What's Happening?
British manufacturers are facing a significant rise in business rates, amounting to £1 billion, as they contend with increased energy and employment costs. According to Make UK, the current business rates system disproportionately affects manufacturers,
who account for less than 10% of the economy but pay over 21% of business rates revenues. The system, based on square footage, penalizes manufacturers and discourages investment in renewable energy. Make UK is advocating for a more proportional system that reflects business size and turnover, and provides advance notice of rate changes. The organization warns that the rate increase could threaten approximately 25,000 jobs.
Why It's Important?
The increase in business rates comes at a challenging time for manufacturers, who are already dealing with rising operational costs. The current system's impact on investment decisions and job security highlights the need for reform. A more equitable approach to business rates could support the manufacturing sector's growth and sustainability, ensuring that taxes are proportional to business performance.

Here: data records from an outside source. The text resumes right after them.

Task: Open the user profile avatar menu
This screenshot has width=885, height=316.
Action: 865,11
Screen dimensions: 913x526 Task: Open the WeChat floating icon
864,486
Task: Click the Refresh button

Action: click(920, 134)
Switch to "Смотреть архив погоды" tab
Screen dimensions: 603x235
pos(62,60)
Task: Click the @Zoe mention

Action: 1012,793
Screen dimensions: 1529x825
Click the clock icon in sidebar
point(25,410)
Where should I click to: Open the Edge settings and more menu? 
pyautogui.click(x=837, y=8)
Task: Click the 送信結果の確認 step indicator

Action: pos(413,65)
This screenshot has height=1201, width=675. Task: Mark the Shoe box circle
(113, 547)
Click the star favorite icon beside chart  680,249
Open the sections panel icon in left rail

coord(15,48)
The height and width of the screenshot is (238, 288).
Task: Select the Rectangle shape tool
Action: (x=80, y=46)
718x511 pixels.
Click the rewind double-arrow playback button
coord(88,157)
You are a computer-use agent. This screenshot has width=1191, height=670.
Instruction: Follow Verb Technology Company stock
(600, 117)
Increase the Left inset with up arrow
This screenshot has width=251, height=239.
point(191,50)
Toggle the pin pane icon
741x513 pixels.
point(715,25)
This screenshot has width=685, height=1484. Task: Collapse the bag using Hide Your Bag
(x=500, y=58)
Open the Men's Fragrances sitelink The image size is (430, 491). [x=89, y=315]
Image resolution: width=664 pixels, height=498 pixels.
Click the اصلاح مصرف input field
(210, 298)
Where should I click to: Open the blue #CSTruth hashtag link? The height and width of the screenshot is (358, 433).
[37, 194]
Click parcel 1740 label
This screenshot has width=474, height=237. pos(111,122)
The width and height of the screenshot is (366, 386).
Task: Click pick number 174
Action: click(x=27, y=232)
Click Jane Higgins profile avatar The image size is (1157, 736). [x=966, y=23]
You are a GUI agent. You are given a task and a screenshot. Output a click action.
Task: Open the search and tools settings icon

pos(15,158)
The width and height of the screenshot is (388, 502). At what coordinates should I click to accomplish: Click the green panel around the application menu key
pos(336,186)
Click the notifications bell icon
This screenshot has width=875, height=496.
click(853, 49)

The potential job losses underscore the urgency of addressing these economic pressures to protect one of the UK's key strategic sectors.
What's Next?
Make UK is calling for government action to reform the business rates system, proposing alternative models that account for business performance and occupancy type. The organization suggests linking rates to turnover and providing transitional relief for businesses facing higher rates. These changes aim to create a fairer system that supports local communities and encourages investment. The government's response to these proposals will be crucial in determining the future of the manufacturing sector.